The Sopranos---Does anyone care anymore? Season 1 (1999) made me watch television again. Season 2 was just as good, but since then it has gotten progressively worse. Rather than enjoying it, I feel like I'm rooting for it to make a big comeback like George Foreman. But I think the creators are flushed out of ideas. Every season they are good for maybe 3 good shows out of 12 and then a big letdown. Season 6 will be either a bottom of the ninth game-winning Grand Slam or Mike Piazza popping out to Bernie Williams. Unfortunately, I'm betting on Piazza.

Saturday Night Live---What a big comeback this show made this year. I was the only person who saw it from talking to my friends, but it was their loss. I think I saw every episode on Tivo and while there were some stinkers there were some gems. Among the guest hosts, returning vets like Tom Hanks, Jack Black and Steve Martin had so-so shows, while Alec Baldwin and Lindsay Lohan had very good ones. Women really did well this year. Eva Longoria, Catherine Zeta Jones and especially Natalie Portman had great episodes, while Scarlett Johanssen was blahh. I had never heard of comedian Dane Cook before, but his show was so good, I became a fan. The cast had some good newcomers, especially Kristin Wiig, who did some of the best impressions this side of Phil Hartman, including Judy Garland, Megan Mullaly, Felicity Huffman and Katherine Hepburn. Tina Fey held it together as head writer, but it all might go south now that she has left to star and produce her own sitcom called 30 Rock. At 32 YEARS OLD, this show is the post-nuclear cockroach, nothing will kill it because no show has ever challenged its dominance. Mad-TV is on the air 10 years and few people can name one cast member from that entire period.

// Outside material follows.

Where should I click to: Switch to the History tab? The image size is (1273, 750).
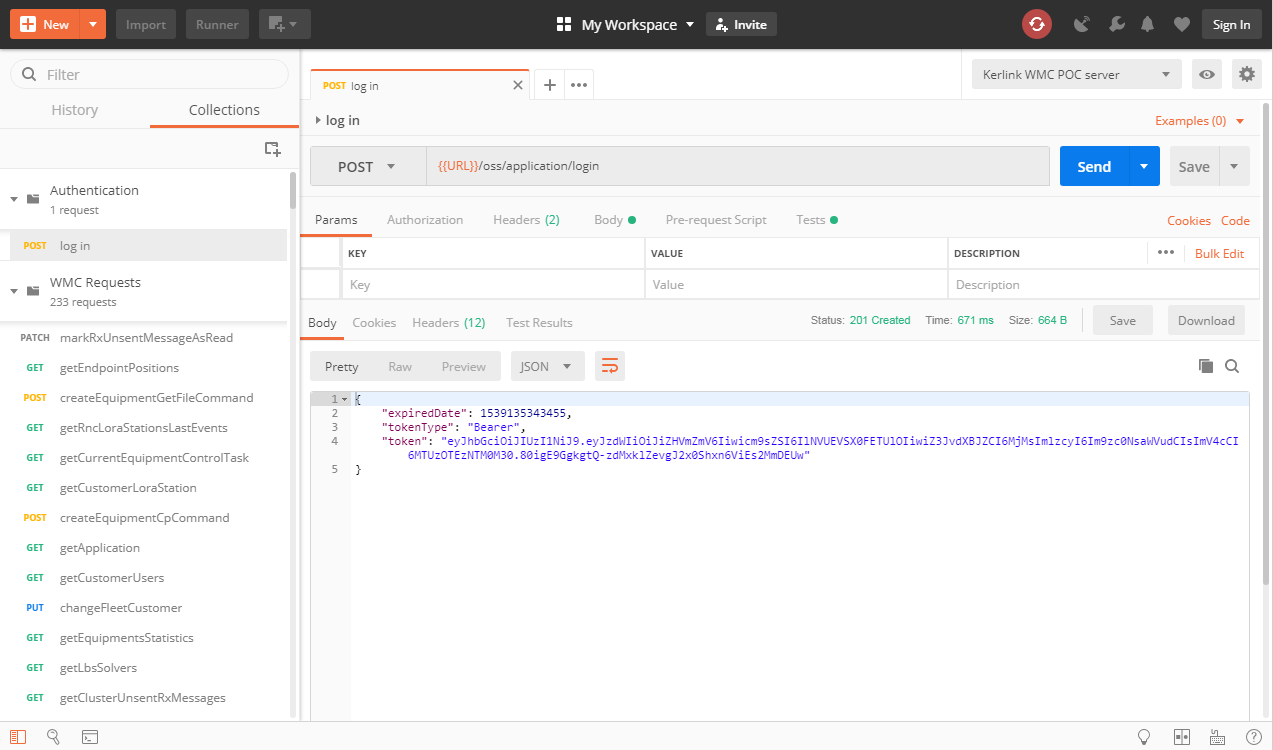tap(75, 110)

The Boondocks---Based on the tough, black comic strip. This show is not that great, but it is very memorable. My biggest problem with it, is that it sometimes is misguided. It needs maybe a less dark view of the world. It is definitely the darkest show on TV that I watch. Possibly the most disconcerting thing about the show is its use of Peanuts-style background music. That lilting piano prepares you for Snoopy dancing or Charlie Brown staring up at the clouds, not shooting BBs at and stealing toys from a department store Santa. The kids in the show, Huey Freeman and his brother Riley, are living in a very nice suburban community, but are ungrateful to their grandfather or the surroundings they are growing up in. It is almost impossible to feel sorry for them or root for them. Although creator Adam MacGruder hit it on the head when he brought Martin Luther King back to life in modern day black society. That episode was very perceptive.

Bernie Mac---This show started off well. With Bernie's brand of parenting drawing big laughs from me. But then it dissolved into the Cosby Show and I lost interest. America, I stopped watching.